Sometimes in her book, Garcia brings people together from two totally different cultures and they become temporarily close - but that closeness becomes elusive, as though you can't always bring opposites together and expect a lasting sense of belonging. On page 140 Chen Fang explains that her lover, the elitist French woman Dauphine, has "long blond hair [that] hung like a voyage"; and on page 145, in a dream, Chen Fang sees Dauphine in a dream after Dauphine has returned to France, and this time Dauphine's "blond hair bobbed like a New Year's lantern as she caught another plum." Blond is very much the opposite of the color of Latino and Asian hair - blond contrasts dramatically with black hair, which perhaps is part of the literary point that the author is making.
Meanwhile, Chen Fang loved green plums, and Dauphine (p. 142) had made sure to give Chen Fang "an exquisite jade bowl filled to the brim" with plums, albeit plums were "long out of season." Now, a few pages later, in a dream, Chen Fang is seeing her lover in a dream in the river, pulling plums out from the water. Attempting to get closer to Dauphine, Chen Fang is stymied by the "steady wind" - and there are all kinds of images and symbolic messages in those passages. But it seems that this portion of the book shows the clashes between cultures, or at least the opposite of the cultural / ancestral unions hitherto portrayed in the novel.

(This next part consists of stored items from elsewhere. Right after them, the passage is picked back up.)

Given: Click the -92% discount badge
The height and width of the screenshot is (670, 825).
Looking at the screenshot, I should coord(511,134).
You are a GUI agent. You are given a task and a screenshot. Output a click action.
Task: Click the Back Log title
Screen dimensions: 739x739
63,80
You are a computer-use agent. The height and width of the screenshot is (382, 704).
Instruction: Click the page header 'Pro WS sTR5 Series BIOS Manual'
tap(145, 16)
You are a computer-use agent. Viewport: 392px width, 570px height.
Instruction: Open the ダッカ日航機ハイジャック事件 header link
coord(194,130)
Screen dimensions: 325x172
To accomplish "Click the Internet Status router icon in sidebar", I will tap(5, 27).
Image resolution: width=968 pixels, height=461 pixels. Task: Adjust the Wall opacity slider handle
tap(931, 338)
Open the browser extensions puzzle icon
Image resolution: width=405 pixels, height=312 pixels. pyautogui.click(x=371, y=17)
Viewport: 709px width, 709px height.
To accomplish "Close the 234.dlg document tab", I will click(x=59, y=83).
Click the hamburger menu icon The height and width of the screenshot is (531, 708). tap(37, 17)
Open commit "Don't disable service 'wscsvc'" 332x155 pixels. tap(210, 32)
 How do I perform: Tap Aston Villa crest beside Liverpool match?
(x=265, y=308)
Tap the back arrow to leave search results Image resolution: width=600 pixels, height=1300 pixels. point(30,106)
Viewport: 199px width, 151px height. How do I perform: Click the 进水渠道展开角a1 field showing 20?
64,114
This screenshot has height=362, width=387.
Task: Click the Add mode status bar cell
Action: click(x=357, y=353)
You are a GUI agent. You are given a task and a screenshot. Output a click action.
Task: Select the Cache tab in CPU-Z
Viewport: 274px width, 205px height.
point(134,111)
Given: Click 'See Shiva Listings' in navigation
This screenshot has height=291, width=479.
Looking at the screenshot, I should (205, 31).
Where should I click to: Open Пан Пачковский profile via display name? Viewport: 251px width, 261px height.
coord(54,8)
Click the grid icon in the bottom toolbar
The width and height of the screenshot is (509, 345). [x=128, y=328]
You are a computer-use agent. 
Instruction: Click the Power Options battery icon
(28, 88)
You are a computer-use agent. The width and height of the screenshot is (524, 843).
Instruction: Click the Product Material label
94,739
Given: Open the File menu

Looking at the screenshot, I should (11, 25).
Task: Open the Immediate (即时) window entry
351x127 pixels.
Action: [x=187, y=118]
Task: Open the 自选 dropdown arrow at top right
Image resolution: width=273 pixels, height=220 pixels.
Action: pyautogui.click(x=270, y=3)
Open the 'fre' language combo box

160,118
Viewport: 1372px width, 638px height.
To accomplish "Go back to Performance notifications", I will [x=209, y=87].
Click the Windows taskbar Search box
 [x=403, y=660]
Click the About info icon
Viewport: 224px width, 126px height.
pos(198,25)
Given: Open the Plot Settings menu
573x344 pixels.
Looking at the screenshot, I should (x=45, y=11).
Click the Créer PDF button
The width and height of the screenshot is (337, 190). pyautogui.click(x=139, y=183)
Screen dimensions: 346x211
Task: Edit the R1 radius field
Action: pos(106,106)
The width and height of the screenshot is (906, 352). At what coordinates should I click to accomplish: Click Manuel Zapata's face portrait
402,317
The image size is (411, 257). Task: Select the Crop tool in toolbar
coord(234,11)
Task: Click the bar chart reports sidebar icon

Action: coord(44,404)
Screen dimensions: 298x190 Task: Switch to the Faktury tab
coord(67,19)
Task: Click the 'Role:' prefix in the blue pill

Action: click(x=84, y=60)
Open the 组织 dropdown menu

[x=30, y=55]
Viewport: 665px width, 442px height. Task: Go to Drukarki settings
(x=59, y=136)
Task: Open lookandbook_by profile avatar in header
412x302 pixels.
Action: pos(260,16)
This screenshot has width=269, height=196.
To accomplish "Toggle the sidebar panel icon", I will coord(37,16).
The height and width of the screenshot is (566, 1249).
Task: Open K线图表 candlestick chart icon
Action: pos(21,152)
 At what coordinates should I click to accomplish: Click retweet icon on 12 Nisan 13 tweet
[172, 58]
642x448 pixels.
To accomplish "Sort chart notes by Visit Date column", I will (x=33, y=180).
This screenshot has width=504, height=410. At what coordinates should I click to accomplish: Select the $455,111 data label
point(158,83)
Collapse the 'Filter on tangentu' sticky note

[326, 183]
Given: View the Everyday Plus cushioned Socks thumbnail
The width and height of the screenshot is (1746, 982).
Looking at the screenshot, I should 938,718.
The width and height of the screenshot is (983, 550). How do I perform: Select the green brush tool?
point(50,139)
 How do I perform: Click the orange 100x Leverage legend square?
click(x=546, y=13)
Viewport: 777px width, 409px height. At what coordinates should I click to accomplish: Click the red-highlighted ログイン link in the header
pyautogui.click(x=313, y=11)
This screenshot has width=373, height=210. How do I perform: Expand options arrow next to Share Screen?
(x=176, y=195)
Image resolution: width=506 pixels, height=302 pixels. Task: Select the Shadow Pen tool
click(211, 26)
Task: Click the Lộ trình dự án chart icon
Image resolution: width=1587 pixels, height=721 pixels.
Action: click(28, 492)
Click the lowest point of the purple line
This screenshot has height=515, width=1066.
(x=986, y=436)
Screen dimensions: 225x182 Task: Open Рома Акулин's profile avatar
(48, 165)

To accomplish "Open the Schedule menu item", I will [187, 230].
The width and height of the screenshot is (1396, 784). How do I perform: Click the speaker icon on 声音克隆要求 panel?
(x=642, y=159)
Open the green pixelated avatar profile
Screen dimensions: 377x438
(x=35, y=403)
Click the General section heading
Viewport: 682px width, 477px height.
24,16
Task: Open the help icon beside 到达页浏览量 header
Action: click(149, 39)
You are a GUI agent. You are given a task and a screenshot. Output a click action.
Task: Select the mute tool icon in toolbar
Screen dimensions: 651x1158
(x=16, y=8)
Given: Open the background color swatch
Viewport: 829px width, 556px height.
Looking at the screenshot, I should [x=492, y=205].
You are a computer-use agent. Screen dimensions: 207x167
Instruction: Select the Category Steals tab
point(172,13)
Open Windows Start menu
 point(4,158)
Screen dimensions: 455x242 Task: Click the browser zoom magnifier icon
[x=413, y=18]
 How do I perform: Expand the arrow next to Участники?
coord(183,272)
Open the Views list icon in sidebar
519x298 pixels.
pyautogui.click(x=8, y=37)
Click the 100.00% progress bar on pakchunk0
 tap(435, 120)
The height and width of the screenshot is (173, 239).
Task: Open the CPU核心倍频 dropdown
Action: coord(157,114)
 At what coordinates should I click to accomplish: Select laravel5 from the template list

The Japanese have laid waste to Shanghai and Chen Fang stumbles through life hating the stinking rotting corpses, the unsafe water, the lack of payment for her teaching. It is a cruel world for her run by aliens from Japan, and though reading will not free her "from death," but it allows her to be "immersed in the shadows of other worlds" where she can find some peace. "Other worlds" are of course other cultures and other countries and while she is in Shanghai, she is also experiencing multicultural emotions on the one hand and on the other she is "neither woman nor man but a stone, a tree struck by lightning long ago" (p. 149). The author is exploring ancestries in this case that are lost and wasted and confused.
The blending of cultures through relationships in this book doesn't always mean a watering down of one's own beliefs or rituals will occur. Characters in this story like Lucrecia had good reason to be suspicious of the cultural baggage that goes along with the predominant culture in Cuba. The missionaries and priests had lectured to her about morality, but she only believed that "Whenever you helped someone else, you saved yourself" (p. 129). It was always better to "mix a little of this and that," she believed, and that sounds like a metaphor for the entire novel - mixing a little bit of Asian with a little bit of Cuban and then mix that mix with some African. "She didn't believe in just one thing...she lit a candle here, made an offering there, said prayers to the gods of heaven and the ones here on earth" (p. 129). Indeed Lucrecia, a slave who was bought out of bondage by a Chinese-Cuban, liked the "flores de pascuas" at Easter but did she need to go every Sunday? Of course not (p. 129).